- **REQUIRED TASKS**
1. Answer these questions about the Murrayfield stadium text below:
(a) What was the attendance at the October 2018 Scottish League Cup semi-final between Hearts and Celtic?
(b) On what date did Murrayfield host World Bowl '96?
(c) How many people did The Rolling Stones play to on 3 June 1999?
Mark your answers (a), (b), (c), one per line.
2. Write a continuation of the Murrayfield stadium text below, starting right after its final sentence.

- **EXTRACT PROVIDED**
In 2014, Glasgow club Celtic played two qualifying matches at the stadium due to Celtic Park being unavailable because of Glasgow's hosting of the 2014 Commonwealth Games. Hearts again used the stadium for home games during the 2017–18 Scottish Premiership, due to the delays in construction of a new main stand at Tynecastle. Murrayfield hosted one of the 2018–19 Scottish League Cup semi-finals, played between Hearts and Celtic, in October 2018. That match attracted an attendance of 61,161, the second-largest ever recorded for a football match in Edinburgh. In July 2019, Murrayfield hosted a pre-season friendly between Liverpool and Napoli, that attracted a crowd of 65,442 which was the highest attendance of fans at a football match in Scotland since the 1989 Scottish Cup Final.

American football
Murrayfield has played host to American football and was one of two home venues for the now defunct Scottish Claymores in the NFL Europa between 1995 and 2004, the other being Hampden Park in Glasgow. Additionally, it hosted World Bowl '96 on 23 June 1996. It has been mentioned as a potential future host site for the NFL International Series, should the National Football League add future games outside the series' current permanent home, Tottenham Hotspur Stadium in London. (From 2007 to 2018 the permanent home of the NFL International Series was Wembley Stadium also in London.)

Music
David Bowie played to a capacity crowd of 47,000 people on 28 June 1983. Simple Minds were scheduled to play at the stadium in 1989, but pulled out because of Jim Kerr's objections to the venue's administrators allowing Scottish rugby players to attend the sport's centenary celebrations in South Africa, which was then still under apartheid. On 30 June 1996, Tina Turner played at Murrayfield as part of her Wildest Dreams Tour. In September 1997 U2 played at Murrayfield as part of their Popmart Tour. On 3 June 1999, The Rolling Stones played to 51,000 on their No Security Tour. On 8 July 1999 Celine Dion performed her Let's Talk About Love World Tour as she sold out the full venue of 67,000, on her first ever show in Scotland. In July 2005, Murrayfield hosted the final Live 8 concert, Edinburgh 50,000 – The Final Push, with performances including James Brown, Texas and The Proclaimers. Oasis played a sold-out show on 17 June 2009, as part of their world tour. Some antisocial behaviour at this event affected the stadium's licensing arrangements when they were reviewed a few months later. This was the last time Oasis would play a concert in Scotland and the second time they had played the stadium, the first being on their Standing on the Shoulder of Giants Tour in 2000.

- **STORED ROWS**
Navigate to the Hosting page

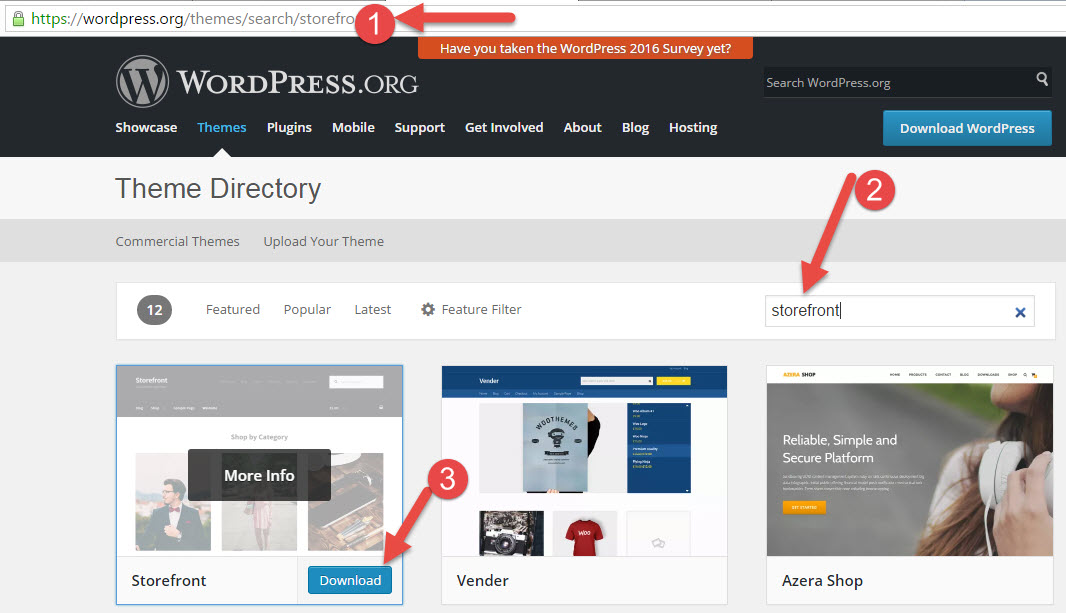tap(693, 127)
==
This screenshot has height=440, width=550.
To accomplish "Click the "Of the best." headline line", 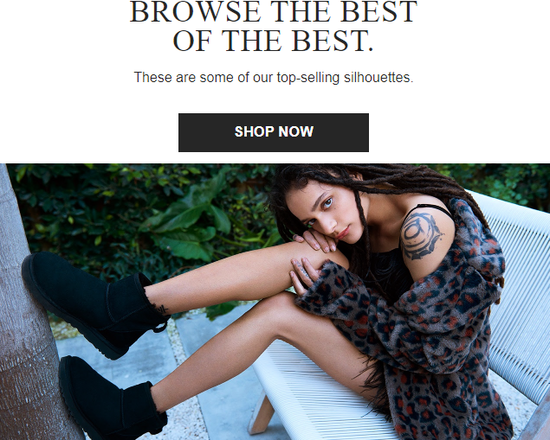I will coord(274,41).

- **ANSWERS TO THE EXERCISES**
1.
(a) 61,161
(b) 23 June 1996
(c) 51,000

2.
Bon Jovi performed at the stadium on 22 June 2011 as part of their tour. Madonna performed to a sell-out crowd of 52,160 on 21 July 2012 as part of her MDNA Tour. On 3 June 2014, One Direction performed to over 64,000 fans at Murrayfield as part of their Where We Are Stadium Tour. Foo Fighters performed at Murrayfield Stadium as part of their Sonic Highways World Tour on 8 September 2015. The band were originally supposed to play Murrayfield on 23 June 2015 but this was cancelled and rescheduled after Dave Grohl broke his foot at European Festival that same month. The Spice Girls performed to over 55,000 fans on 8 June 2019 as part of their Spice World tour, it was their first Scottish concert in 21 years.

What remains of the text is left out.